• _GIVEN PASSAGE_:
Apple's Competitive Position Going Forward
As of April 2013 Apple's iTunes controlled 63% of the digital music market. While growth in digital downloads has stagnated, the popularity in music streaming could cause downloads to decline further. A Beats acquisition would improve Apple's competitive position immensely by providing a hedge against declining sales for music downloads. Though revenue from Beats Music is miniscule for now, if Beats can convince headphone buyers to make Beats Music their music streaming service of choice, Beats Music could capture market share quickly. Apparently the market agrees with the transaction's rationale; Apple's share price has increased from $593/share in mid-May when the deal was announced, to $614/share at May 23rd - a gain over 10%.
Pandora is the self-titled "leader in internet radio in the United States," offering a personalized experience to listeners. The company enables listeners to create up to 100 personalized stations. Through playlist generating algorithms, Pandora predicts listener preferences and further tailors its station based on listeners' reactions to the songs the company picks. At year-end 2013 the company had 200 million registered users. The company has two services:
- Free Service - Advertiser supported and allows listeners access to personalized playlists.
- Pandora One - Provided to paying subscribers without external advertising. The cost is about $4.99 per month.
For the 11 months ended December 2013, the company generated revenues of $600.2 million. Advertising makes up about 81% of total revenues and paid subscriptions represent the rest. Advertising is based upon "listener hours," driven growth in active listeners.
The lion's share of the company's costs are royalty fees to record labels or performing rights organizations ("PRO") authorized to collect royalties on behalf of sound recording copyright owners. Royalties are calculated based on metrics such as the number of sound recordings streamed or revenue earned. Such royalty payments amount to over 50% of revenues. That said, the company has never been profitable since its existence.
Cash proceeds of about $395 million in 2013 bought the company time to generate profits and positive cash flows. However, there is no indication that Pandora's business model actually works financially. The Apple/Beats alliance may step up the company's timeline to seek out a strategic partner with the influence to help it negotiate more favorable royalty payments or cut other costs. Given how fickle advertising revenue can be, time may be of the essence. With a market capitalization of $5.3 billion and a multiple of 7x trailing 12 months revenue, Pandora won't come cheaply.
Spotify is a music streaming service that lets customers listen to music online from record labels. In order to guarantee steady access to content, Spotify brought on three major record labels as investors; while Pandora has to lobby Congress for lower royalty payouts, Spotify would have to lobby its equity partners in order to right-size its cost structure. Though privately held, the company is rumored to pay about 70 cents on each dollar of revenue to record labels. Such high payouts led to a loss of $78 million on $578 million in revenue in 2012.

• _RECORDED DATA_:
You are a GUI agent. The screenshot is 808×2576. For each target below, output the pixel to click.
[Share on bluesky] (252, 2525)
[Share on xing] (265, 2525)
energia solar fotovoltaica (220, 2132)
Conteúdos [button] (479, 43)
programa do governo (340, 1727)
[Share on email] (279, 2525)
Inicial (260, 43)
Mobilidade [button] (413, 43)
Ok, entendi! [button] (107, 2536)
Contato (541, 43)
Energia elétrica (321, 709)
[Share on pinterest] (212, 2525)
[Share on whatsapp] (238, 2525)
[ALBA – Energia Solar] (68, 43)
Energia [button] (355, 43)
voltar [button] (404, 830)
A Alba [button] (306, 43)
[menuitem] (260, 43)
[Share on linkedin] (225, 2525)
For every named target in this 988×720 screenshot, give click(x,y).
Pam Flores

...

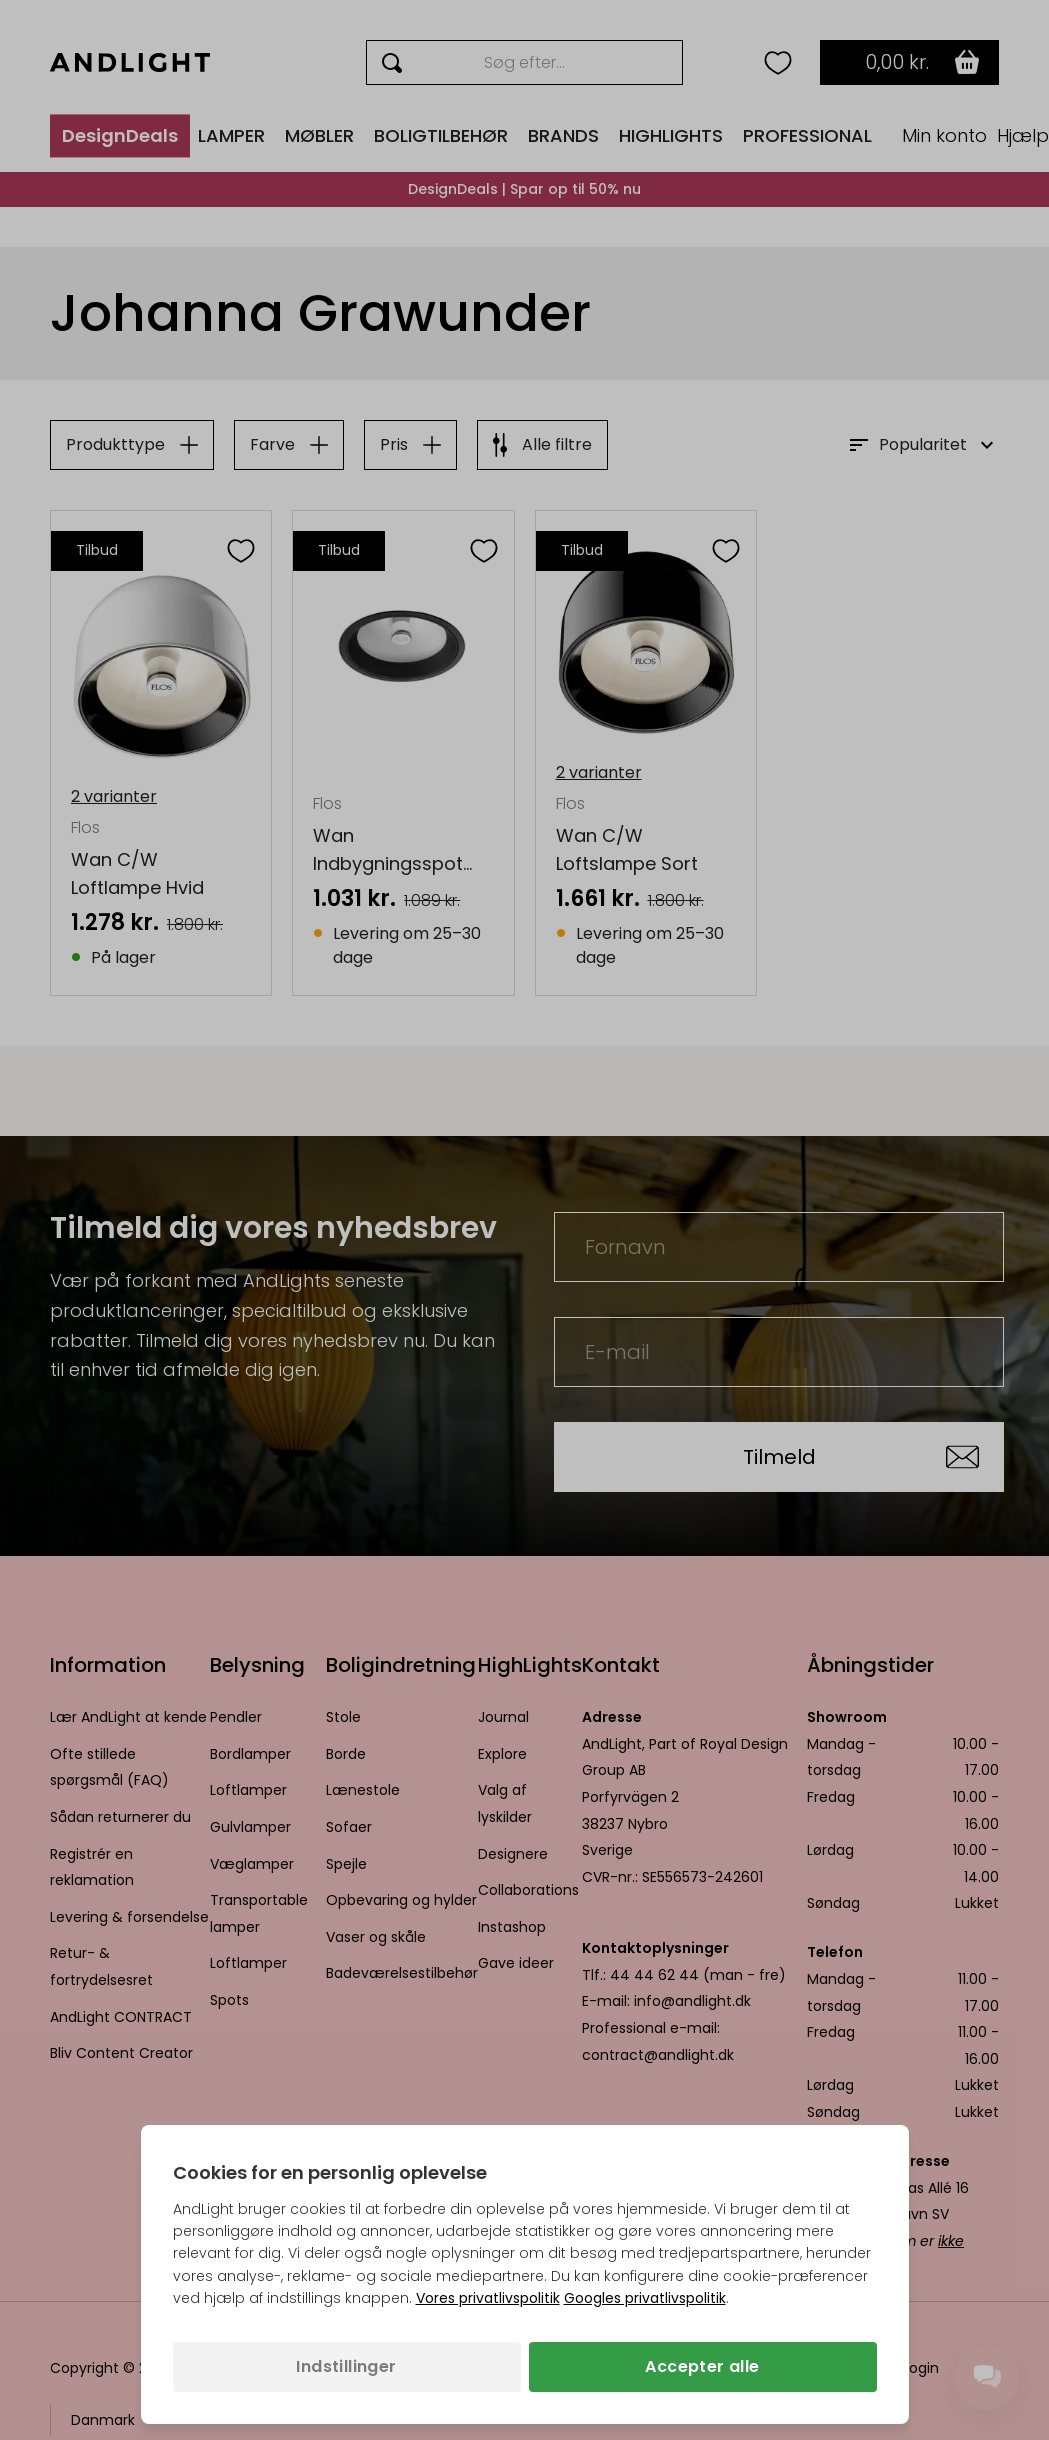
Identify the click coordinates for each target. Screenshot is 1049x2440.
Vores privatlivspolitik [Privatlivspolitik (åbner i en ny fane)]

---

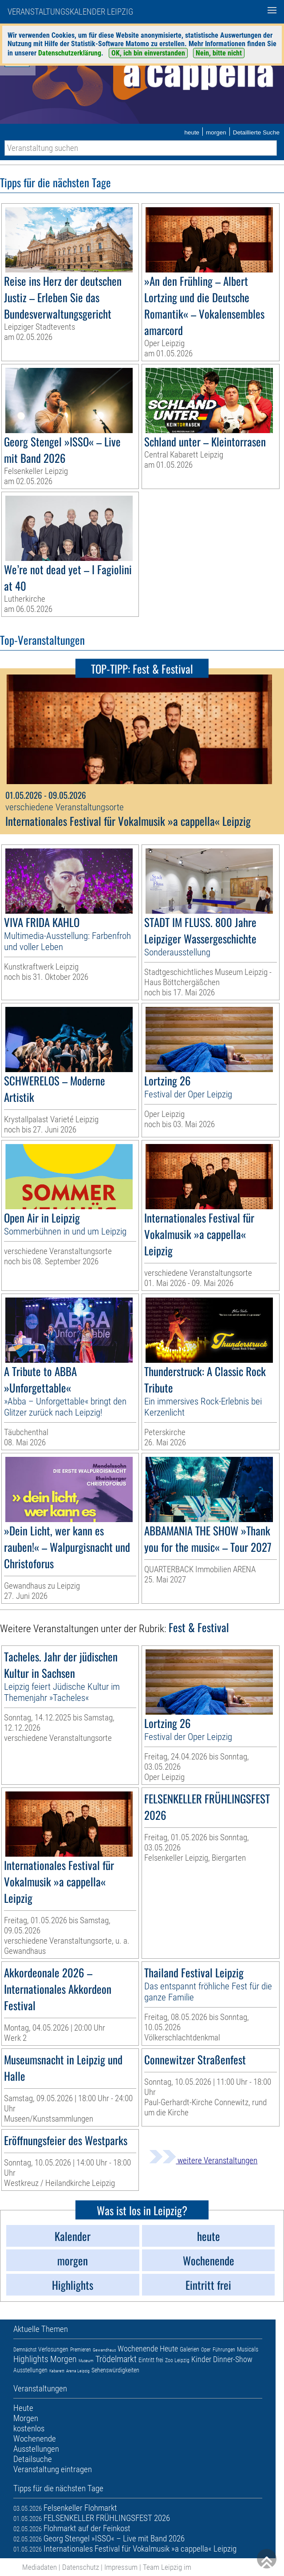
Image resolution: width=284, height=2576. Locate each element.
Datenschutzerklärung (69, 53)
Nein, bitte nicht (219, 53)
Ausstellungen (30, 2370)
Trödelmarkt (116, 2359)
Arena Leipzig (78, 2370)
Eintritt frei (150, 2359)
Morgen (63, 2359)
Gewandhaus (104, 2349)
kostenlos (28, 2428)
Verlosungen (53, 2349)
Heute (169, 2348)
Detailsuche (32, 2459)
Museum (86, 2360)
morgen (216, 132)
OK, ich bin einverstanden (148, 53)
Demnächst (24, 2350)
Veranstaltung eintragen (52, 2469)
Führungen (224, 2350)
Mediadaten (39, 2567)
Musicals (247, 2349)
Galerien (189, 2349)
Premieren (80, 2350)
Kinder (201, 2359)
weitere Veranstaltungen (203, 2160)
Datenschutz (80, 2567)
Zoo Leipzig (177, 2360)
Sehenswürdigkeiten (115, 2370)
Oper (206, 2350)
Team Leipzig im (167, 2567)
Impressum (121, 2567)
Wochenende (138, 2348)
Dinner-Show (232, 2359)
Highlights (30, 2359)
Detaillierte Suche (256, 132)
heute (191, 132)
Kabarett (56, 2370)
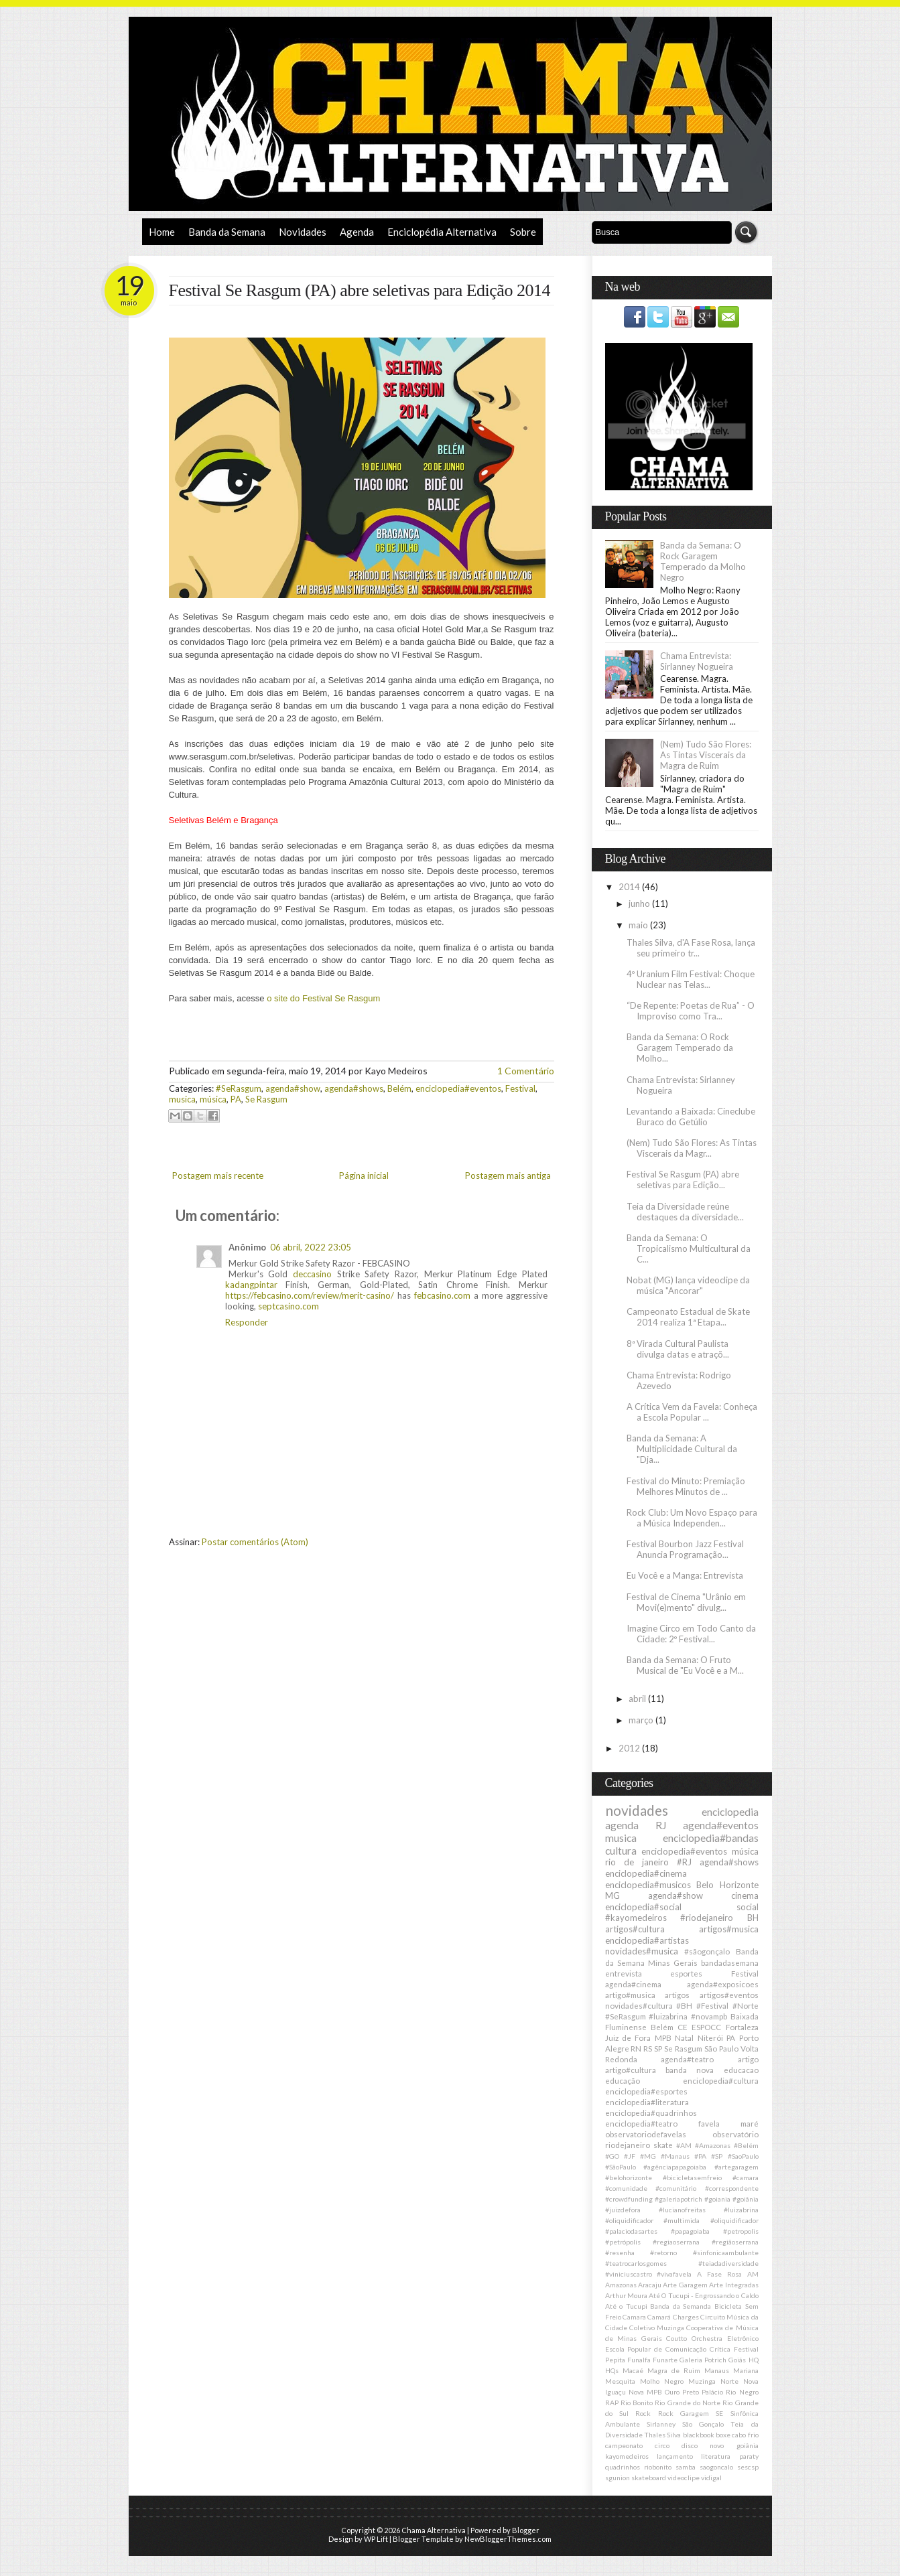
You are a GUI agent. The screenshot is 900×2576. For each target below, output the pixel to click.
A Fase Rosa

• _WRITTEN TASKS_:
A - Revise the stretch of the music streaming passage from "The lion's share" through "since its existence.", putting "music publishers" in place of "record labels".
B - According to the music streaming passage, how many registered users did Pandora have at year-end 2013?
C - Decide whether each statement agrees with the music streaming passage, answering yes or no and quoting the deciding words: (i) Pandora One costs about $4.99 per month. (ii) Pandora lets listeners create up to 50 personalized stations. (iii) Spotify brought on three major record labels as investors.

• _PROBLEM SOLUTIONS_:
A -
The lion's share of the company's costs are royalty fees to music publishers or performing rights organizations ("PRO") authorized to collect royalties on behalf of sound recording copyright owners. Royalties are calculated based on metrics such as the number of sound recordings streamed or revenue earned. Such royalty payments amount to over 50% of revenues. That said, the company has never been profitable since its existence.

B - 200 million

C -
(i) Yes: "The cost is about $4.99 per month."
(ii) No: "The company enables listeners to create up to 100 personalized stations."
(iii) Yes: "Spotify brought on three major record labels as investors"